The very wide spectrum of unresolved problems and new excursions published in this special issue are further spotlighted by two briefs on topical issues of current interests: one on the impact of uncertainties in thermophysical property evaluations of supercritical CO2 on Nusselt number predictions, and the other on the measurement of thermal conductivities of reactive magnesium manganese oxide porous beds at ultrahigh temperatures. An important study that has considerable significance for the use of energy piles, or another form of thermal energy storage, has developed an efficient method for modeling the dynamic response with a short time resolution. The onset of thermoconvective instability in a vertical porous media layer has been investigated, and the effects of anisotropy are considered in a computational effort. In another computational excursion, the gas diffusion-induced Cassie to Wenzel state transition has been analyzed in a two-dimensional system. Two other papers have delved into the chemical vapor deposition process. In one case, a roll-to-roll deposition of graphene on Ni and Cu foils is considered, whereas the other case deals with growing gallium nitride thin films. Modeling the response of a phase-change material under cyclical thermal conditions is considered in another study. Two papers report thermal management issues for electronic devices. Finally, an inspirational reflection on Eph's work on similarity solutions for laminar film condensation on a vertical plate is presented to roundoff and complement the gamut of different topics.

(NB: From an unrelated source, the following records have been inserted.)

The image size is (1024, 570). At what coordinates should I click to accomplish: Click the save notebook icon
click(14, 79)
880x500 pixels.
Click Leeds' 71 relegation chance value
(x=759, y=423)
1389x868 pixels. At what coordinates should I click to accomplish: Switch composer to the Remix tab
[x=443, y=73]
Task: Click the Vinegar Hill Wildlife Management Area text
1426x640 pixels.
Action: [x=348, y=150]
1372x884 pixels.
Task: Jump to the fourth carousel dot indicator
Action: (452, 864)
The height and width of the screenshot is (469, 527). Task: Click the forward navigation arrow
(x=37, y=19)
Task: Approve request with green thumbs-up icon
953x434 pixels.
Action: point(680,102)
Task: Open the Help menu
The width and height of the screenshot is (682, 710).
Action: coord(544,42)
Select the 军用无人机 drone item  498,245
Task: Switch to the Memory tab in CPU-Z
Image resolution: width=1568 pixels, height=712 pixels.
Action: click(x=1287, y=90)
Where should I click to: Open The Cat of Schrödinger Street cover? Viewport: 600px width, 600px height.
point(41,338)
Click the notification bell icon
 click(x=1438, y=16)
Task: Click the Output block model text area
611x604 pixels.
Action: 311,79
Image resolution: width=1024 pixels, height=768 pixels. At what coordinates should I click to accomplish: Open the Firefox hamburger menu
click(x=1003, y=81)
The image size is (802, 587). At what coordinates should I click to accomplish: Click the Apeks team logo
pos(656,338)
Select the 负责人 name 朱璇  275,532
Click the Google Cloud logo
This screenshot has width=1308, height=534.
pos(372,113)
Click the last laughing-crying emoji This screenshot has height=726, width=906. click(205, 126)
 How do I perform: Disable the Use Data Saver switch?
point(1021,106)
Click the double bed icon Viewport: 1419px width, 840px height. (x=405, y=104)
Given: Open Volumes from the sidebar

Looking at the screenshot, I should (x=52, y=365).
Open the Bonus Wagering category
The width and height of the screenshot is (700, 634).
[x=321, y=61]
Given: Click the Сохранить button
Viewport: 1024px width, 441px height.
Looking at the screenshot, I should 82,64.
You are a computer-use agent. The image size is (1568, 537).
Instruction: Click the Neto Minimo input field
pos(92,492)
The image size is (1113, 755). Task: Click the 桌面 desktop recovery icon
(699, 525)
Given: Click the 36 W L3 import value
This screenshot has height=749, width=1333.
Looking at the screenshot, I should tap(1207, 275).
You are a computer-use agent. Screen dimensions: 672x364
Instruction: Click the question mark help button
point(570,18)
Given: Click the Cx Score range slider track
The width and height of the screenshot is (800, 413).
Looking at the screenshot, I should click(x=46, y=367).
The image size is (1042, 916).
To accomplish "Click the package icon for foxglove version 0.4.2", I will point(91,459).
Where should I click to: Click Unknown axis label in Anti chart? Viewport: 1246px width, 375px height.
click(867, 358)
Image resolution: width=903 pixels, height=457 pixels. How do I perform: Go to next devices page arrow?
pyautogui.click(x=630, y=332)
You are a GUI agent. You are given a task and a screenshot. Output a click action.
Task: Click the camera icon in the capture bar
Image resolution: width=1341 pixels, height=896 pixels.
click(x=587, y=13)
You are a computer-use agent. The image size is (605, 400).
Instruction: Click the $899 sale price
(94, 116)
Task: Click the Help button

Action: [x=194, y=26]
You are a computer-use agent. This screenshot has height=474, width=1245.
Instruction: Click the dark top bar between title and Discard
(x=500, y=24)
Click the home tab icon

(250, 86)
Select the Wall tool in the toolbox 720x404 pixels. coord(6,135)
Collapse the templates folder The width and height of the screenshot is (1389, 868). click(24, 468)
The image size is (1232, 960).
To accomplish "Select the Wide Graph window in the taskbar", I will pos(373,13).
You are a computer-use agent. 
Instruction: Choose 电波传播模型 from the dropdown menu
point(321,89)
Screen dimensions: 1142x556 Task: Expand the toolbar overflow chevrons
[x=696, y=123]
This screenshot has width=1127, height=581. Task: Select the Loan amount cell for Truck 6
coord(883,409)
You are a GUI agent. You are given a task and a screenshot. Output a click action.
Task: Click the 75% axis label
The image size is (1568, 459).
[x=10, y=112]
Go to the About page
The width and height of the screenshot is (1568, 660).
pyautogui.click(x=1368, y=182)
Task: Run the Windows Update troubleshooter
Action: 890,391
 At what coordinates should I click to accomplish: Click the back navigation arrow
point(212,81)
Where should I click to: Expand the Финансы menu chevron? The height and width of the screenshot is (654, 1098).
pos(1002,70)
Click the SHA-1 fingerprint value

In closing, it should be reiterated that Professor Ephraim M. Sparrow had multifaceted interests in his research and academic endeavors. His contributions have shaped the current state of engineering science inquiry in a variety of ways that encompass both topics and investigative tools, such as visualization, analytical methods, computational simulations, and experimentation. The papers presented in this special issue celebrate this legacy in the hope of engendering high scholastic and more meaningful research in the generations to follow.
Note that the title Journal of Heat Transfer was adopted by ASME in 1959, and the first volume with this new name was published; prior to 1959 the journal was referred to as Transactions of the ASME, Series C.